La scena è simile a quella dell’ultima serie della Casa di Carta, ormai celebre serie Netflix. Solo che anziché fondere oro nella stanza blindata del Banco di Spagna e vendicare Nairobi uccisa dal terribile Gandìa, qui si producono litri di saponi e altri igienizzanti, con una missione ben precisa: salvare la capitale del Kenya dalla pandemia covid-19.

A iniziare dagli slum, le grandi baraccopoli con una popolazione media di circa 200mila persone, rintanate dentro quattro mura di fortuna, tra mattoni e lamiera, con servizi igienici ricavati in minuscole stanzette. Spesso senza nemmeno un lavandino o un punto di accesso all’acqua. Con l’aggravante che, in questo periodo, l’uso dei sanitizers (sapone per le mani e per il viso) è raccomandato a tutti, ma sugli scaffali dei negozi sono merce rara. O hanno un costo esorbitante.

Per questo un gruppo di ragazzi ha deciso di autoprodurli e destinarli ai loro concittadini della periferia di Korogocho, tra gli slum più popolosi della città. Sono guidati da due esperti individuati dalla Tangaza Catholic University, e coordinati dalla Calabria, via Skype, dal “professore” Giuseppe Morelli, 38 anni, catanzarese, referente della ong North-South Cooperation, che negli slum di Nairobi contribuisce al progetto University Mtaani, «università di strada» in lingua swahili, con la stessa Tangaza e i missionari comboniani. Il tutto cofinanziato dal ministero degli Esteri del Lussemburgo, dove ha sede la ong.

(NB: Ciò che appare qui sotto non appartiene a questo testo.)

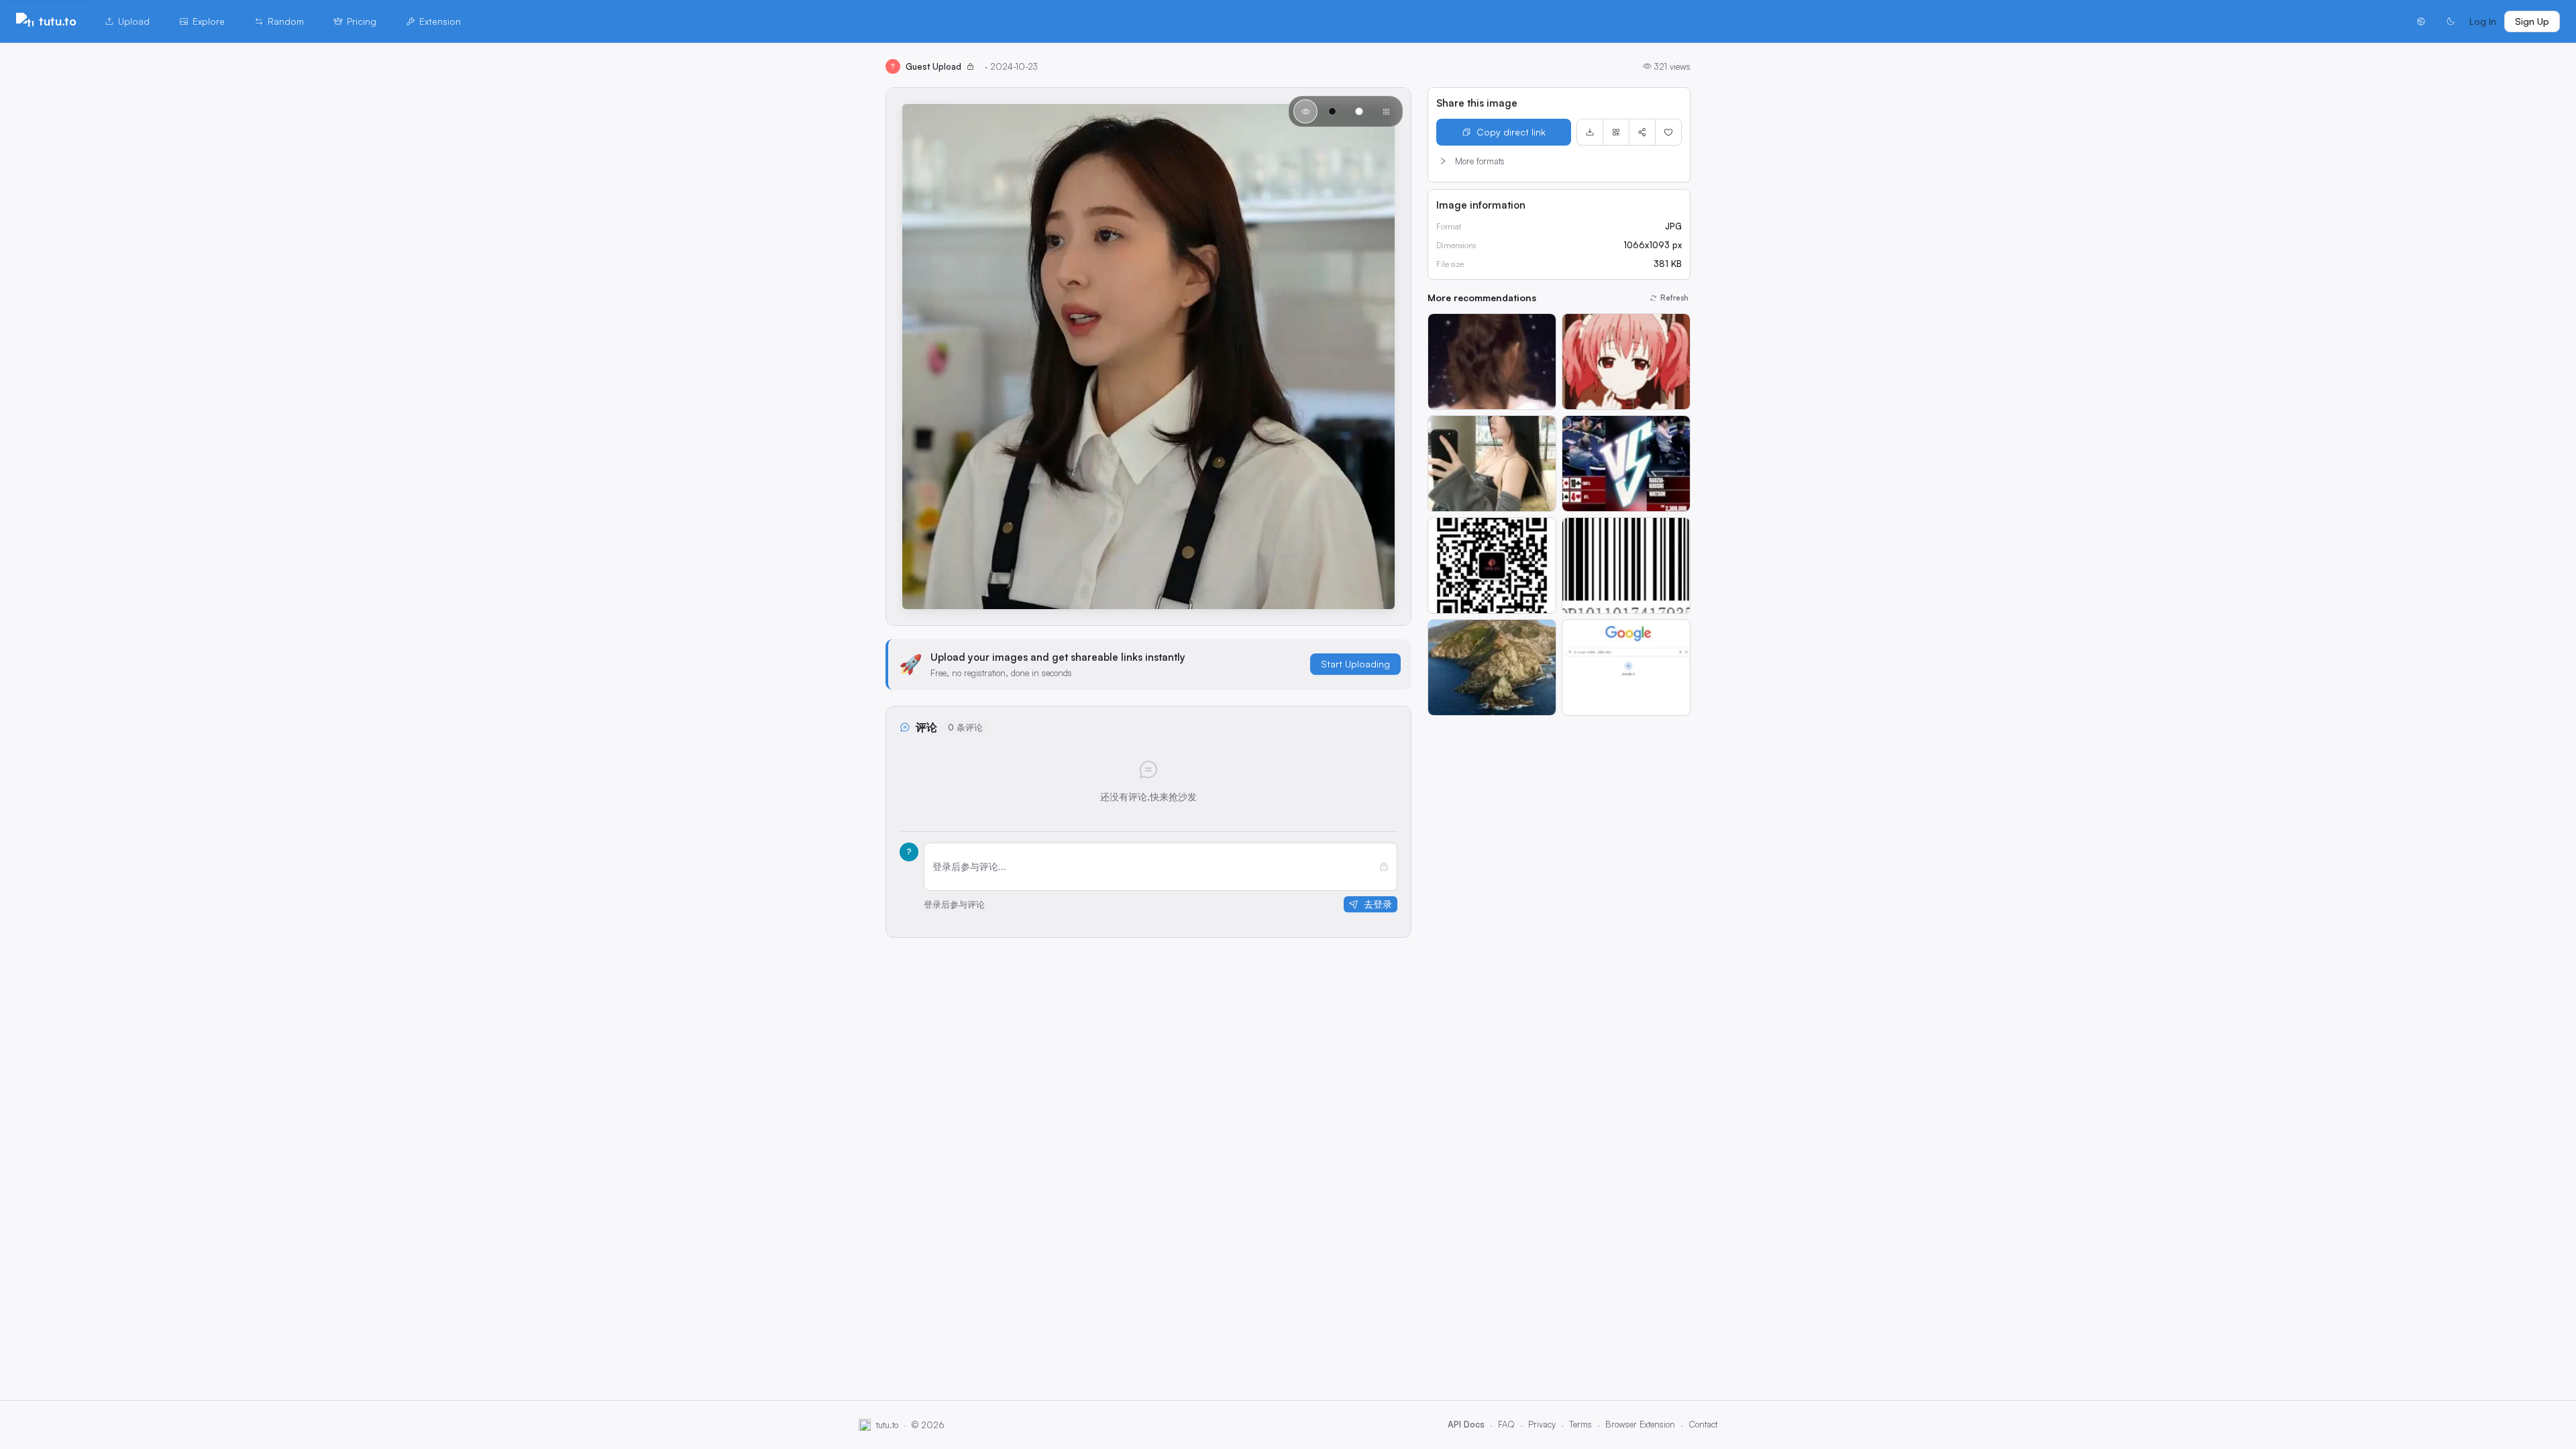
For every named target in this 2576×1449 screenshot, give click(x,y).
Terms (1580, 1424)
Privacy (1542, 1424)
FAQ (1506, 1424)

In Africa finora la pandemia non ha avuto gli stessi tragici effetti visti in Europa e negli Stati uniti. In Kenya l’Oms ha registrato finora circa 300 casi e 14 morti.

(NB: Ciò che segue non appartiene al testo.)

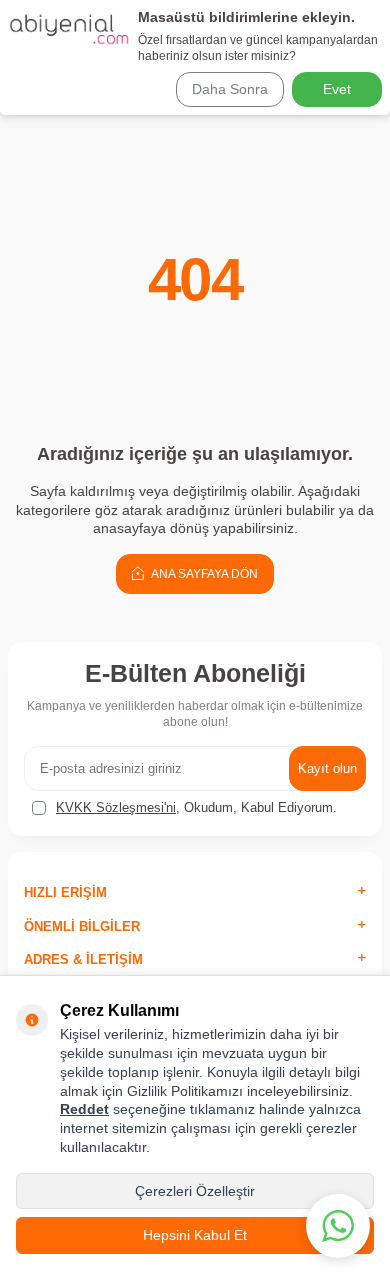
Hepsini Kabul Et (195, 1235)
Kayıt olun (327, 768)
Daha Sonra (230, 89)
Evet (337, 89)
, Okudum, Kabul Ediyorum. (196, 807)
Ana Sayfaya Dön (203, 574)
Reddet (84, 1109)
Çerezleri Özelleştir (195, 1191)
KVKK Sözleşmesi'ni (116, 807)
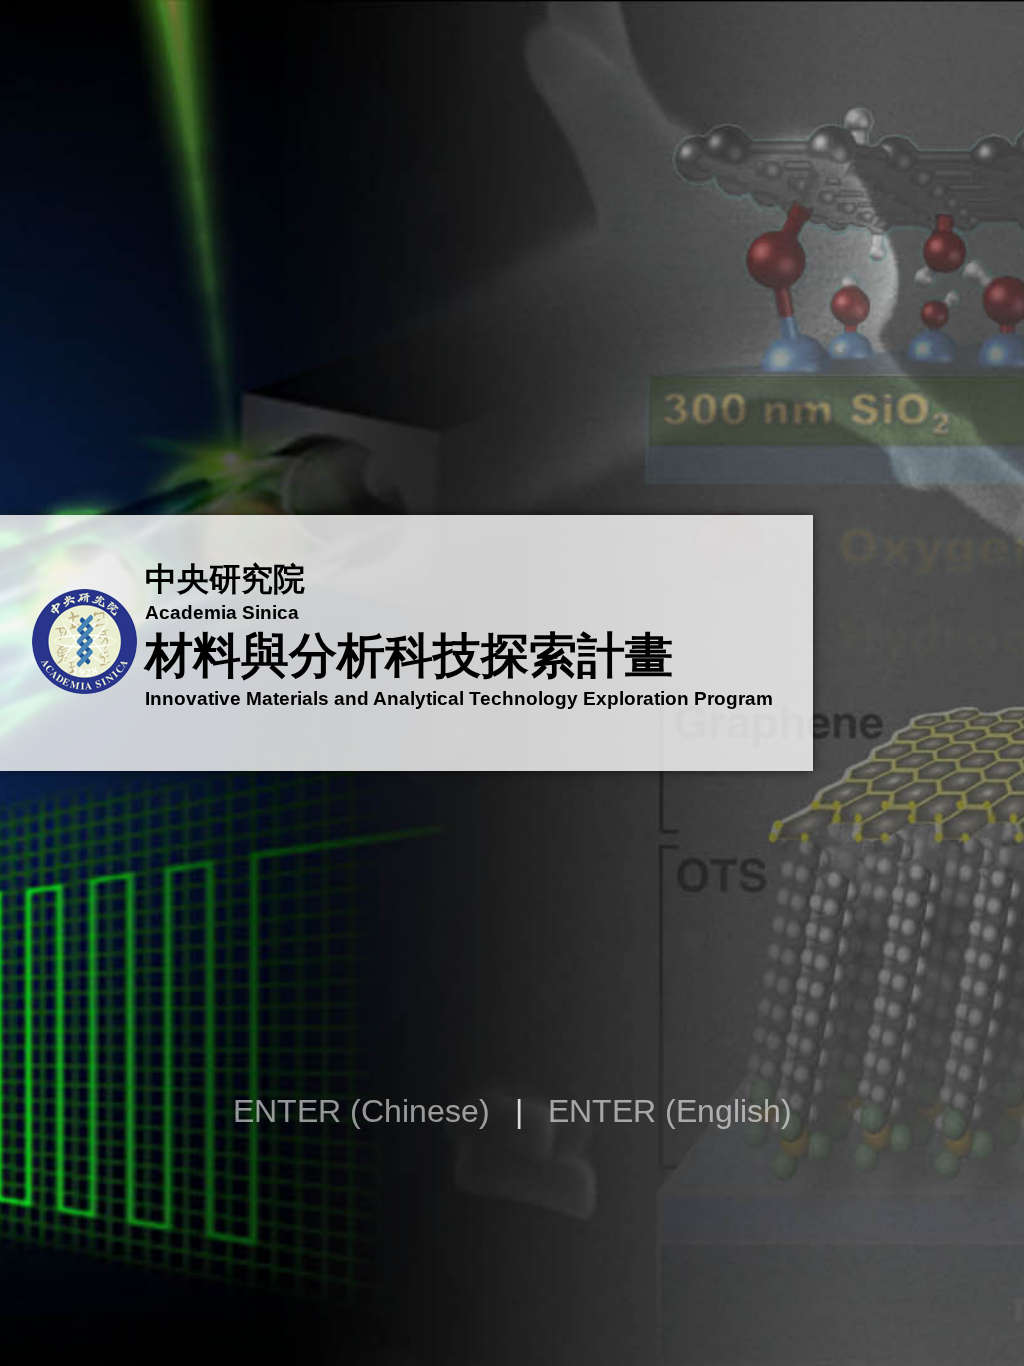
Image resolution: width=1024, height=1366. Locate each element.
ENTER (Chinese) (361, 1111)
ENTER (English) (670, 1111)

Ma un mezzo lockdown è scattato anche lì, almeno dalle 18 alle 5. Appena è stato deciso il blocco delle attività lavorative e didattiche «abbiamo risposto subito alla richiesta dei nostri studenti dallo slum, per sostenere la loro comunità con saponi e pacchi alimentari, beni ormai introvabili», racconta Morelli. Sono stati organizzati interventi ad hoc anche per aiutare le famiglie di Korogocho, chiamando a raccolta la squadra “Mtaani” e mettendola in condizioni di produrre igienizzanti da distribuire a un centinaio di famiglie che hanno individuato i ragazzi stessi. Oltre ai sanitizers consegnano tre chili di farina, tre di riso e un litro di olio.

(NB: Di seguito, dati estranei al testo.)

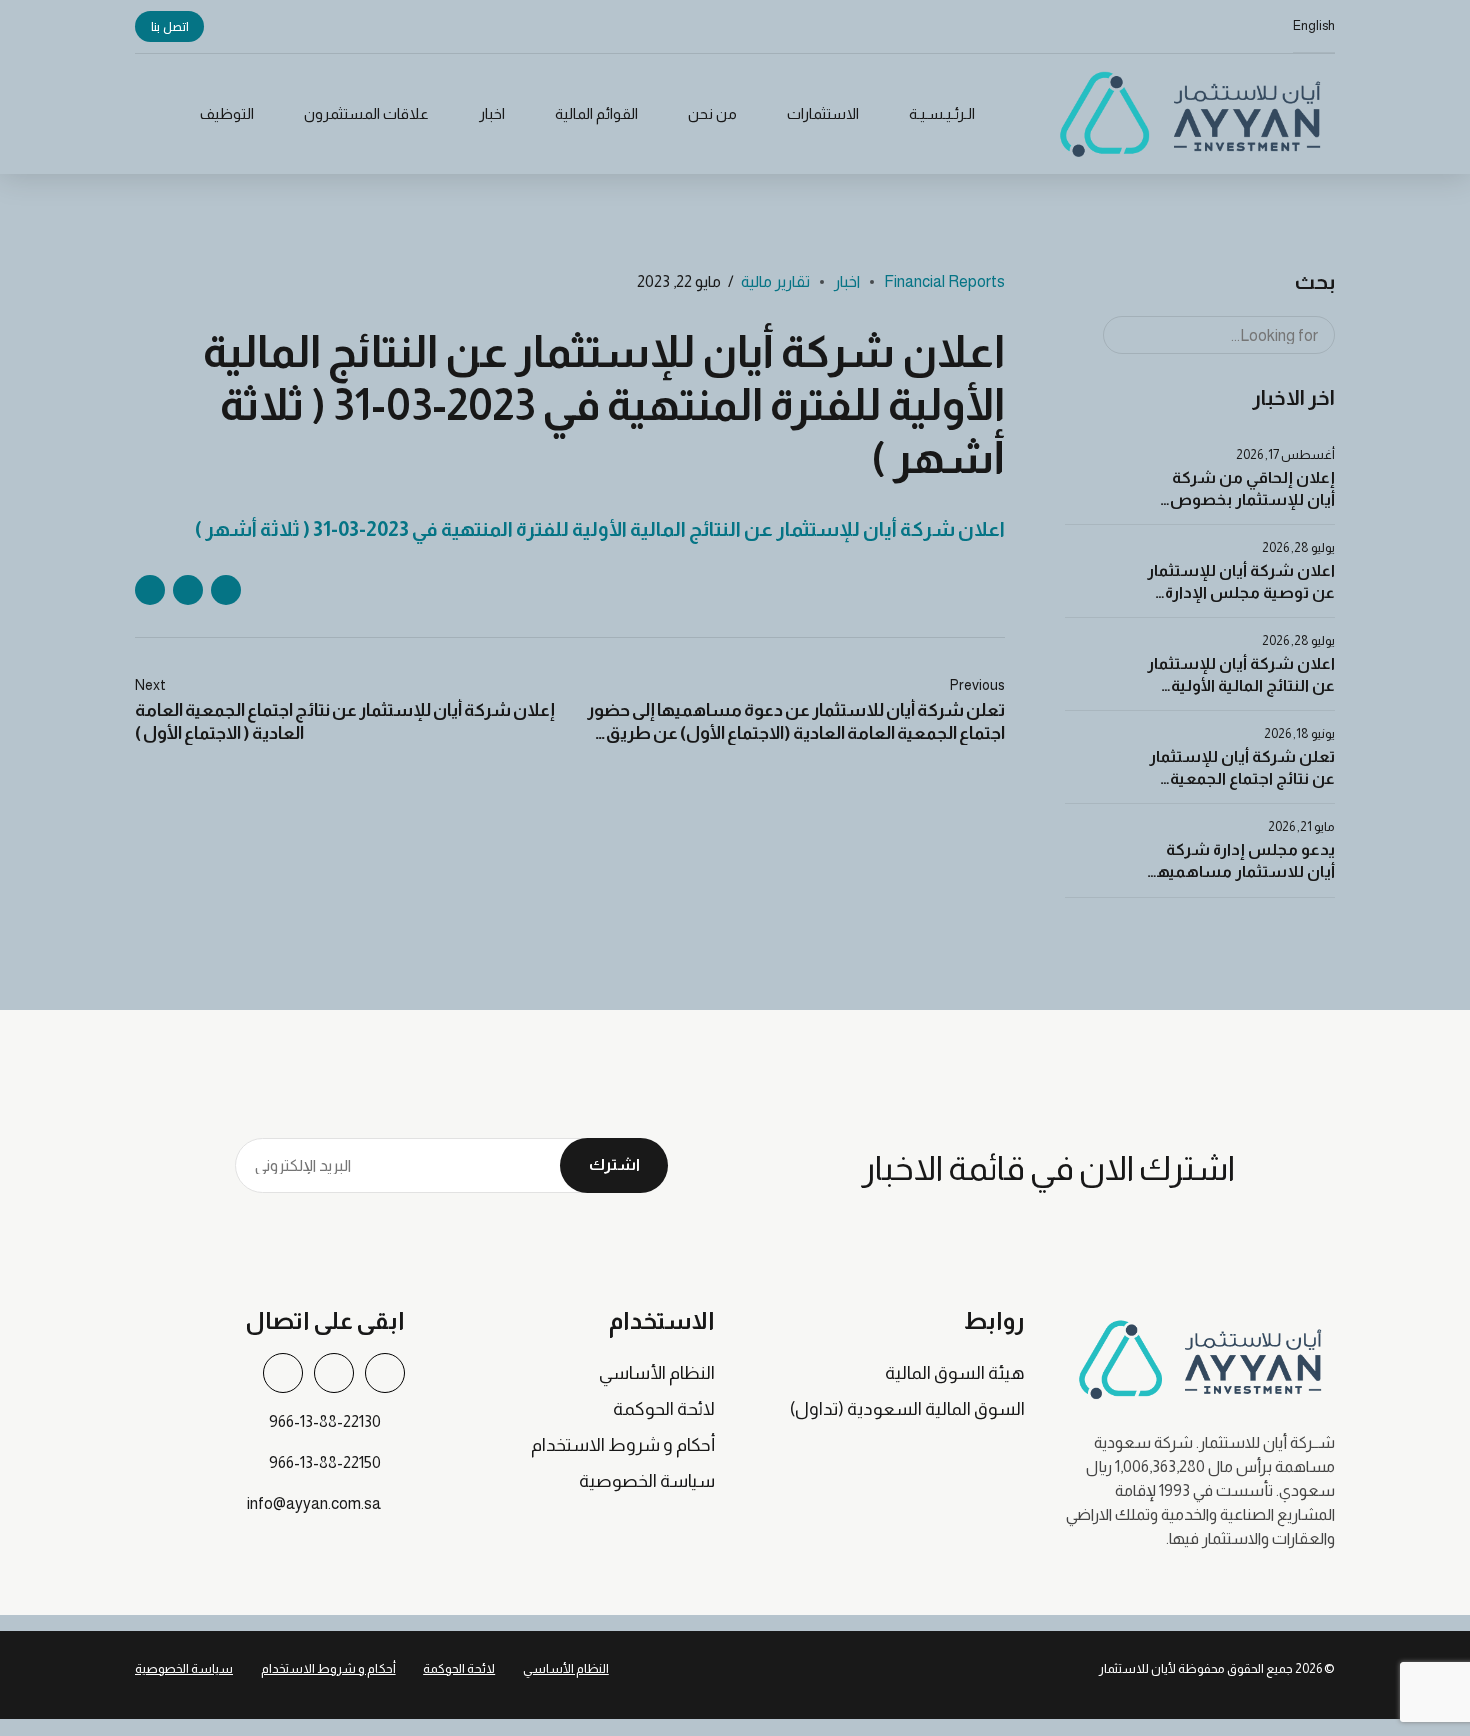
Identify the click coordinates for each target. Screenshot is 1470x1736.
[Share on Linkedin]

Tutto organizzato casa per casa, per evitare gravi incidenti come quello che si è verificato lo scorso 10 aprile a Kibera, il più grande slum del continente con circa 3 milioni di abitanti. Come riporta l’Ap, quando sono arrivate le derrate alimentari inviate dall’ex primo ministro Raila Odinga, leader dell’Orange Democratic Movement, destinate solo a coloro in possesso di apposite cards governative, si è scatenato un parapiglia: migliaia di persone che si sono precipitate, saltando l’una sull’altra nel disperato tentativo di accaparrarsi del cibo, con il bilancio di decine di feriti e due morti.

 

Kibera, Nairobi, 10 aprile 2020 (Ap)

 

A ciò si aggiunge l’insolita, o meglio, alcolica iniziativa dell’ex senatore Mike Mbuvi Sonko che – come riporta la Reuters – ha distribuito bottiglie di cognac Hennessy infilate dentro confezioni di riso e farina, rivendicando sui social che «anche secondo l’Oms l’alcool gioca un ruolo importante nella battaglia contro il coronavirus». Dichiarazione smentita, ovviamente, dalla World Health Organization.

Ma se il Covid-19 pare sotto controllo, le baraccopoli di Nairobi soffrono già da tempo di un virus forse ancor più incurabile, la grave ingiustizia sociale, come denunciano pure i missionari salesiani. Molte abitazioni sono prive di pavimento e a ogni pioggia si riempiono di fango, mentre i bambini crescono per strada giocando tra topi e liquami.